**Items:**
======

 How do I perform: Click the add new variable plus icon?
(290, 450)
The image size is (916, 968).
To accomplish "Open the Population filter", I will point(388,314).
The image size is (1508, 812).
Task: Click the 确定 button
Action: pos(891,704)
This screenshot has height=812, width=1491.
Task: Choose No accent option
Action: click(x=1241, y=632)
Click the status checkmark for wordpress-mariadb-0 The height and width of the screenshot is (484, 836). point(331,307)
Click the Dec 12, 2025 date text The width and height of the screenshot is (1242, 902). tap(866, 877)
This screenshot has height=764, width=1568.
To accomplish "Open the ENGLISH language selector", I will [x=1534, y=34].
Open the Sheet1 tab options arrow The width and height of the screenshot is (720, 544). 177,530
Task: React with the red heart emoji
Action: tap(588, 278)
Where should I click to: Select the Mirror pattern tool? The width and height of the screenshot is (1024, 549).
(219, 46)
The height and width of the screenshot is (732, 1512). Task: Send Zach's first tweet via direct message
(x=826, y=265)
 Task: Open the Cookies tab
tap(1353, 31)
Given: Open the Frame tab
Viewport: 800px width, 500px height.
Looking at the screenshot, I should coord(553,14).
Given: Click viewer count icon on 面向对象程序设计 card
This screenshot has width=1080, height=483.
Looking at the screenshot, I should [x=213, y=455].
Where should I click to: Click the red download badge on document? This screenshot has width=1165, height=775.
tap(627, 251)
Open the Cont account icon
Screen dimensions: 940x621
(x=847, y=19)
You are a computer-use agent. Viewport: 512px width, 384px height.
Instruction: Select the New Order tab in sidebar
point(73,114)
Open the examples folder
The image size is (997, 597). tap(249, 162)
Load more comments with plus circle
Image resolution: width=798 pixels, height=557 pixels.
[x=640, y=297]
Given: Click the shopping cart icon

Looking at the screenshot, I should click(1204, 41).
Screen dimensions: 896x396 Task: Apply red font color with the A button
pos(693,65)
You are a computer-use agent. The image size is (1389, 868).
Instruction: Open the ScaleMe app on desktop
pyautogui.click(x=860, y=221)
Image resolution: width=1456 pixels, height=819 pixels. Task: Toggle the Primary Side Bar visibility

======

**Problem to solve:** Please write out all the records above again, swapping "Instruction" for "Command" wherever it occurs and leaving everything else unchanged.

**Exercise answer:**
 How do I perform: Click the add new variable plus icon?
(290, 450)
The image size is (916, 968).
To accomplish "Open the Population filter", I will point(388,314).
The image size is (1508, 812).
Task: Click the 确定 button
Action: pos(891,704)
This screenshot has height=812, width=1491.
Task: Choose No accent option
Action: click(x=1241, y=632)
Click the status checkmark for wordpress-mariadb-0 The height and width of the screenshot is (484, 836). point(331,307)
Click the Dec 12, 2025 date text The width and height of the screenshot is (1242, 902). tap(866, 877)
This screenshot has height=764, width=1568.
To accomplish "Open the ENGLISH language selector", I will [x=1534, y=34].
Open the Sheet1 tab options arrow The width and height of the screenshot is (720, 544). 177,530
Task: React with the red heart emoji
Action: tap(588, 278)
Where should I click to: Select the Mirror pattern tool? The width and height of the screenshot is (1024, 549).
(219, 46)
The height and width of the screenshot is (732, 1512). Task: Send Zach's first tweet via direct message
(x=826, y=265)
 Task: Open the Cookies tab
tap(1353, 31)
Given: Open the Frame tab
Viewport: 800px width, 500px height.
Looking at the screenshot, I should coord(553,14).
Given: Click viewer count icon on 面向对象程序设计 card
This screenshot has width=1080, height=483.
Looking at the screenshot, I should [x=213, y=455].
Where should I click to: Click the red download badge on document? This screenshot has width=1165, height=775.
tap(627, 251)
Open the Cont account icon
Screen dimensions: 940x621
(x=847, y=19)
You are a computer-use agent. Viewport: 512px width, 384px height.
Command: Select the New Order tab in sidebar
point(73,114)
Open the examples folder
The image size is (997, 597). tap(249, 162)
Load more comments with plus circle
Image resolution: width=798 pixels, height=557 pixels.
[x=640, y=297]
Given: Click the shopping cart icon

Looking at the screenshot, I should click(1204, 41).
Screen dimensions: 896x396 Task: Apply red font color with the A button
pos(693,65)
You are a computer-use agent. The image size is (1389, 868).
Command: Open the ScaleMe app on desktop
pyautogui.click(x=860, y=221)
Image resolution: width=1456 pixels, height=819 pixels. Task: Toggle the Primary Side Bar visibility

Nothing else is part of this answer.